_Work instruction:_ Retype the records below exactly as they stand, but with no images.

_Supplied information:_

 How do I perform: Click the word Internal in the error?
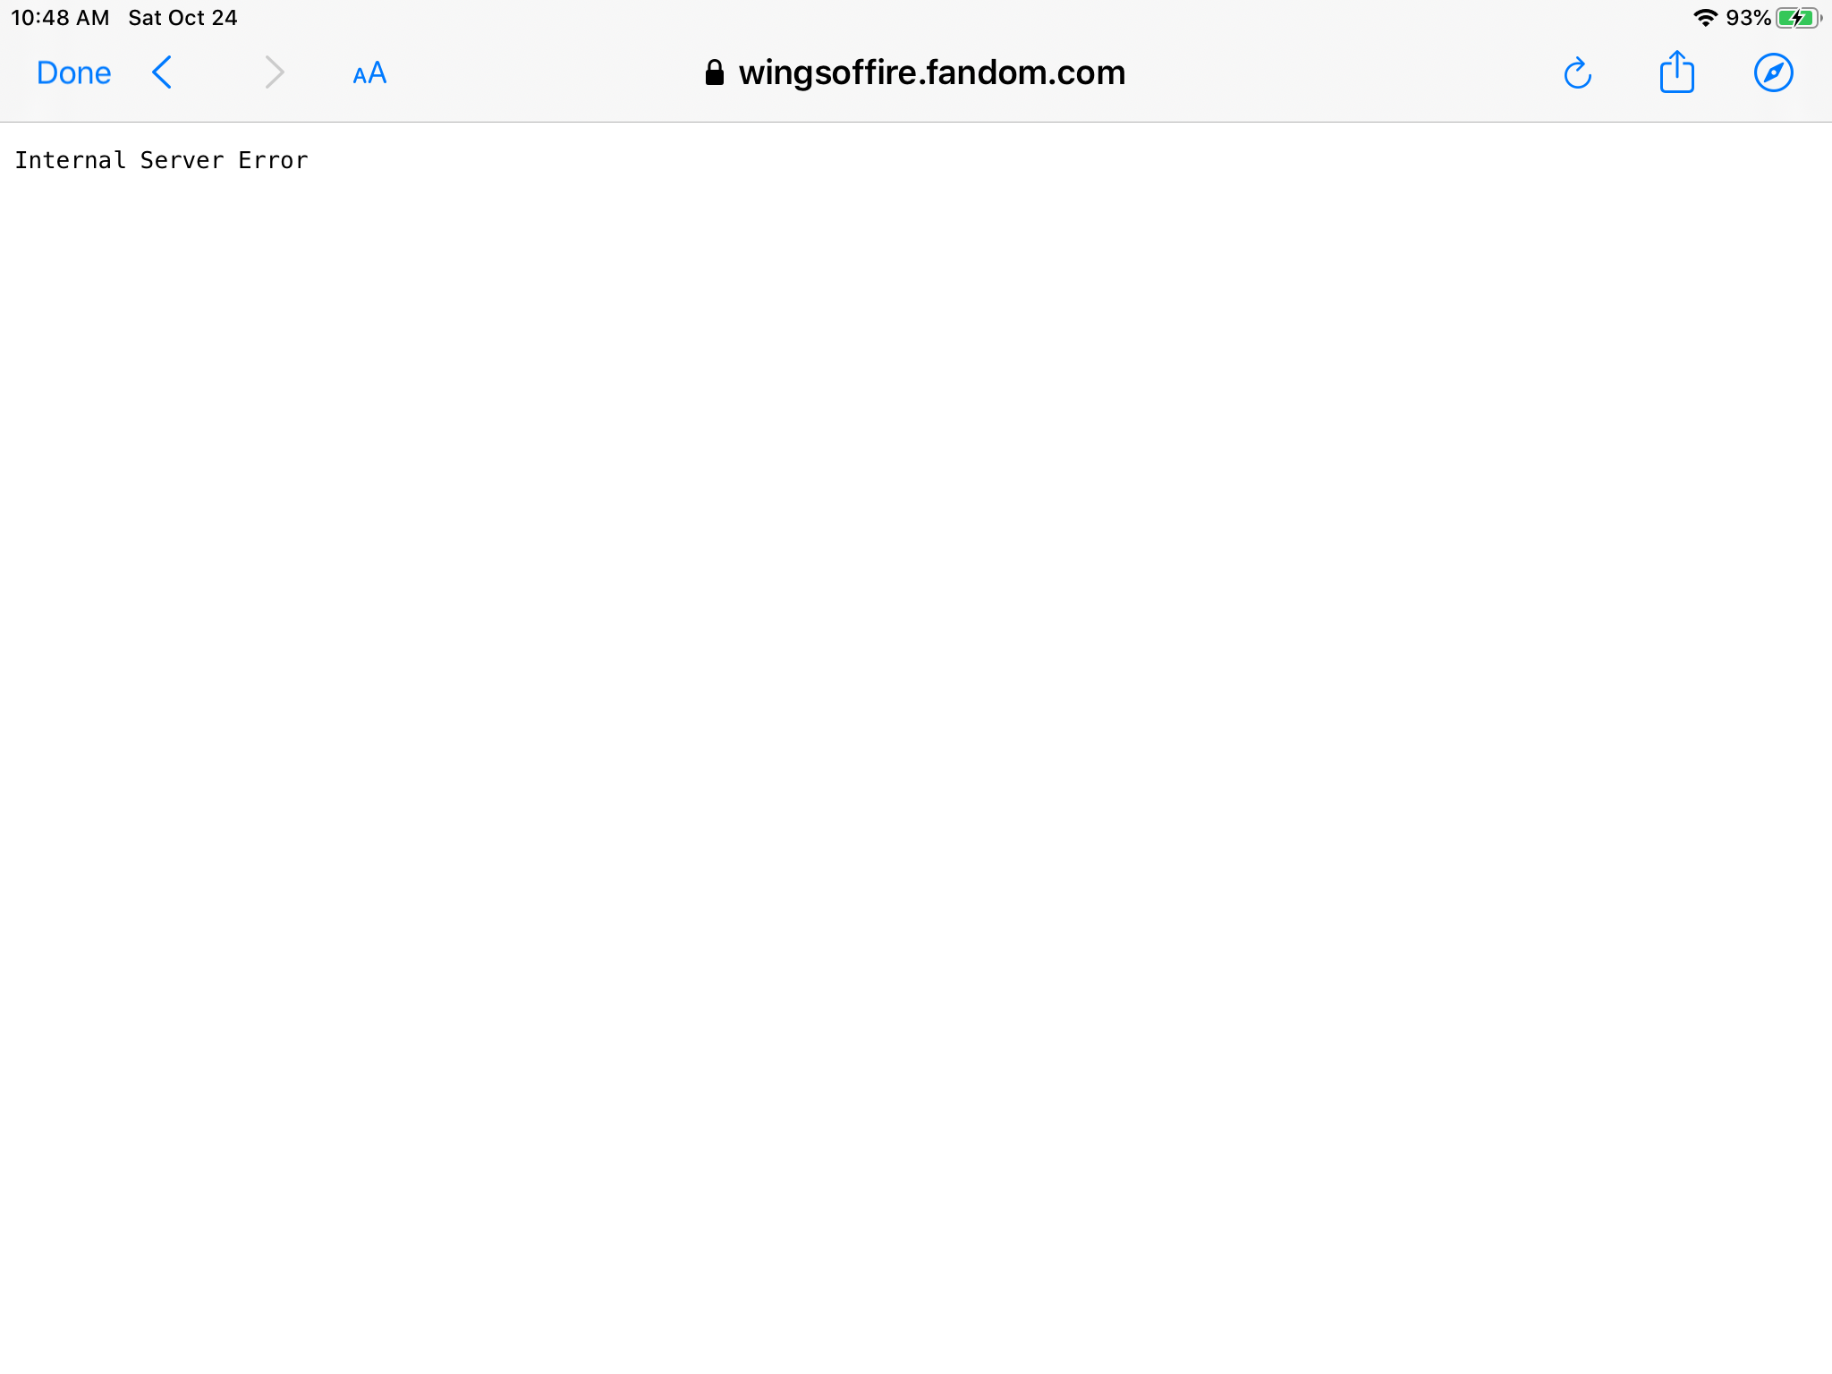coord(70,160)
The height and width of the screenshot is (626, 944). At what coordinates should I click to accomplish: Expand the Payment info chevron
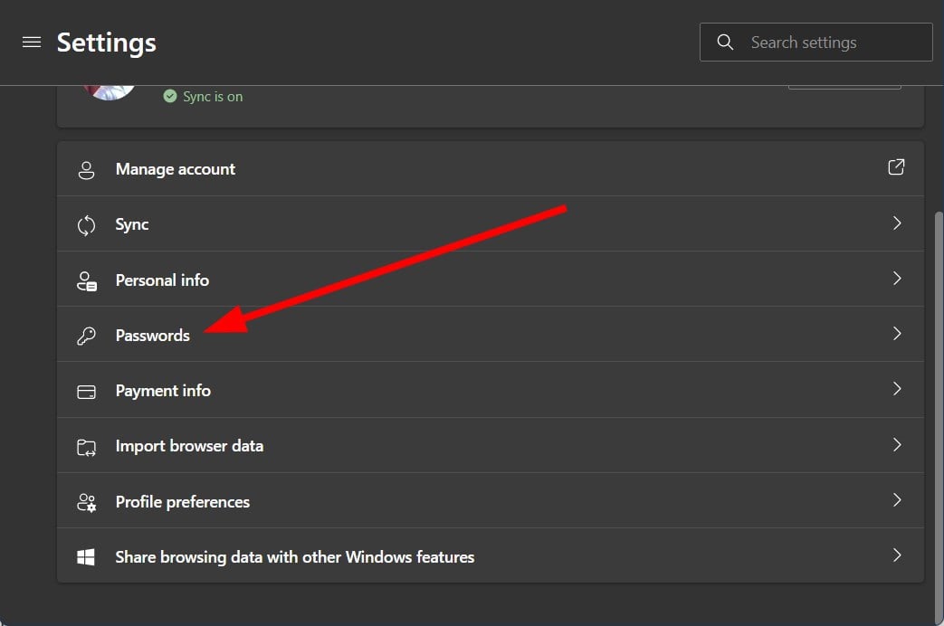[897, 389]
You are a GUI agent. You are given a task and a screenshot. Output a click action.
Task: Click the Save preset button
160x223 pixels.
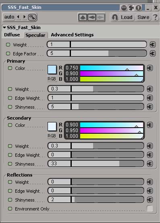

_Reply:_
 How do I perform: Click the word Internal in the error?
coord(70,160)
The height and width of the screenshot is (626, 944). At what coordinates should I click to accomplish: Expand the Payment info chevron
[897, 389]
You are a GUI agent. You are given a task and a screenshot. Output a click action.
Task: Click the Save preset button
160x223 pixels.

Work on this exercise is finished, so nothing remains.